At Grand, Milwaukee and Halsted, at least for a while, you can see an architectural equivalent of a living statue, an entire block of once vital buildings gone stone gray cold.
There appear to be seven different structures in the group, from a single story garage to three-story loft - different styles, different sizes, but one thing in common.  They're all dead.  They've been dead and abandoned as long as anyone can remember.  Their brick and stone has been smeared over with a uniform, living-statue-like gray paint.  Along the ground floor, there's a continuous splash of dirty brown evocative of excrement or - if you cling to the metaphor - a failed bronze base.
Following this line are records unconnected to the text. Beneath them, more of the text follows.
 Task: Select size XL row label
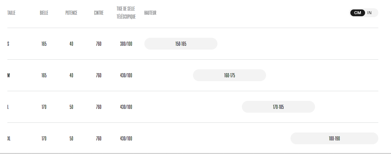[x=9, y=138]
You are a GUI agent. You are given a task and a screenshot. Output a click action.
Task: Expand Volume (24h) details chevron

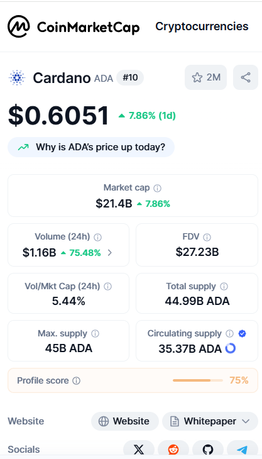click(110, 253)
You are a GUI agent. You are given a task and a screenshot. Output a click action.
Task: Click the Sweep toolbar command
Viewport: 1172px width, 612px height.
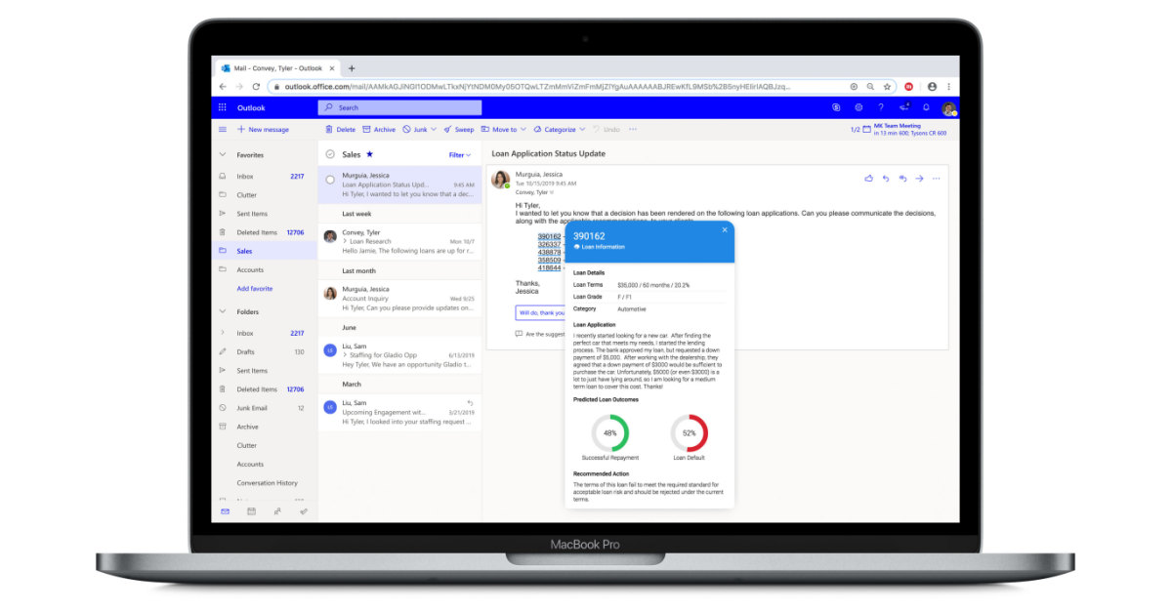coord(458,130)
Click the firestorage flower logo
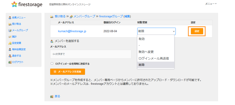 [14, 4]
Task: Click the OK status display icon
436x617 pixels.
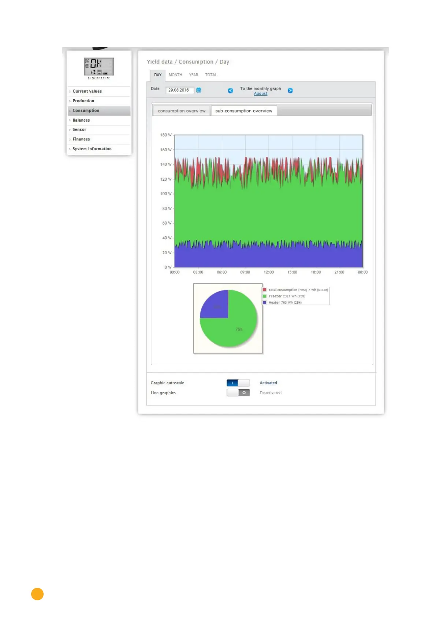Action: pyautogui.click(x=99, y=67)
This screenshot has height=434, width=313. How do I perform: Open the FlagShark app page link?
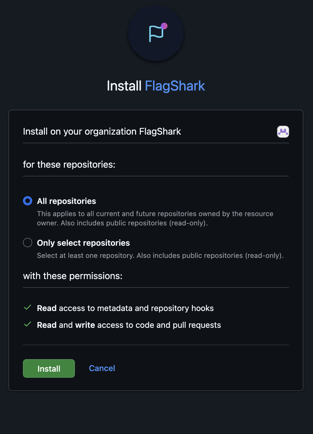(175, 86)
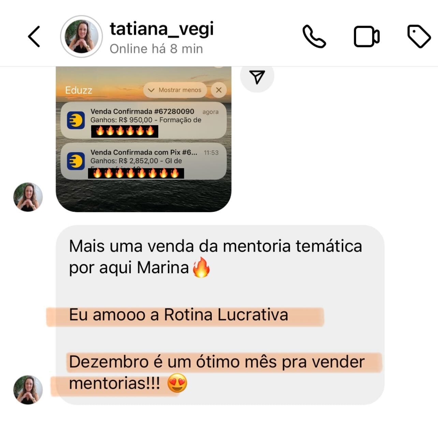The height and width of the screenshot is (426, 438).
Task: Tap the tatiana_vegi username title
Action: (x=162, y=29)
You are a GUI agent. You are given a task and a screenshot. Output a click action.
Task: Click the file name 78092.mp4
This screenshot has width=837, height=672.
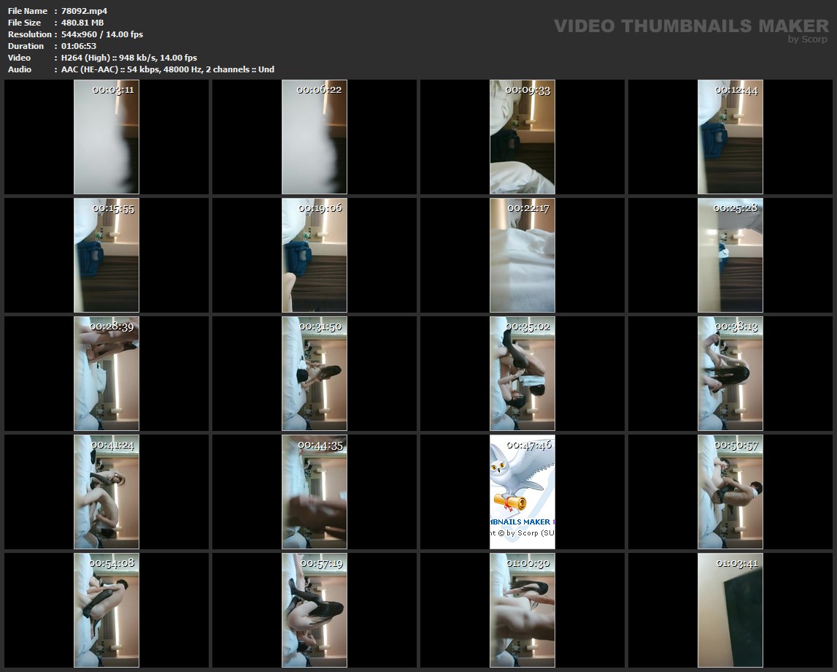[85, 11]
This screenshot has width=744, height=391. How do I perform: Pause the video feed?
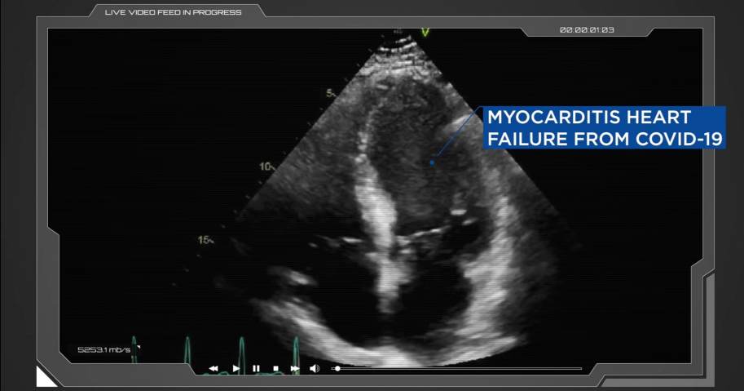(x=256, y=369)
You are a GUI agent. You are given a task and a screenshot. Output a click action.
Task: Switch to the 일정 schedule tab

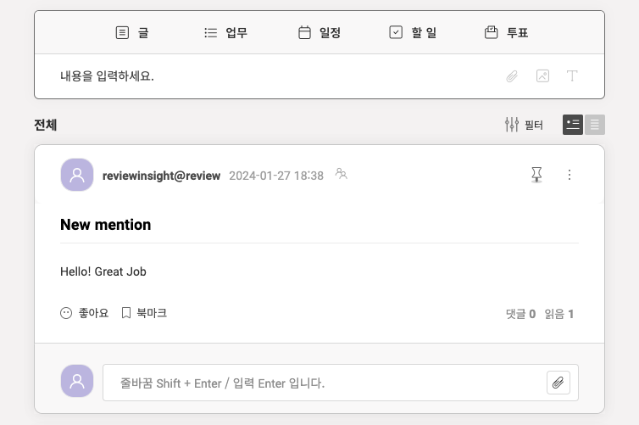(320, 33)
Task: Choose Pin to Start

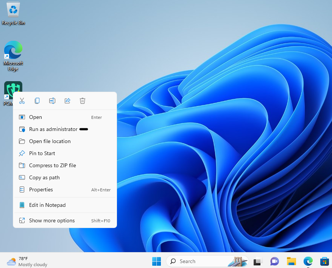Action: click(42, 154)
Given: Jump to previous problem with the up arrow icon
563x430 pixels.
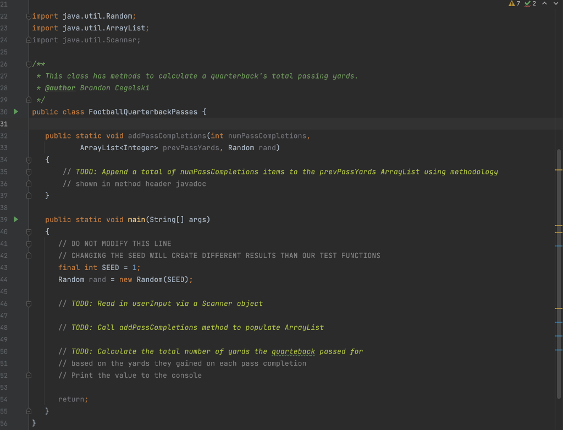Looking at the screenshot, I should (543, 3).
A recent post on the Chicago Architecture Blog says it used to be a restaurant supply house that suffered a fire sometime back.  The blog author says “somehow it still managed to funk up the neighborhood year after year.”  Which was somewhat more acceptable when the the neighborhood, itself, was pretty funky, a long way from its once solid working-class status.  You can see what it looked like then in this photo.  The buildings on Milwaukee are one of the few surviving components.  The corner building's triangular cuppola is visible in the upper left corner.  Today only the base remains.
 Only a few years ago, the funkiness was literal, attested to by the mural across the street . . .
Now, however,  everything's coming up gentrified.   The currency exchange is gone, and the parking lot in front of the mural has become the home of a new building for The Dawson.  
“Designed to look like a Nineteenth century men's hangout with modern twists”, it's named after the 19th century manufacturers whose five-story loft building is just up the street . . .
Now Fifield is floating a proposal to replace the grayed-out buildings with a new five-story retail and residential structure by Pappageorge/Haymes.    Renderings here.

The vanishing takes place right before your eyes.   Even as the gray erases their individual character, the buildings continue to decay and die beneath the veneer.  For all intents and purposes, they've already disappeared.  Not a smile, but a scowl, is all that's been left behind.  In an instant it, too, will be gone.  You won't even remember they were there.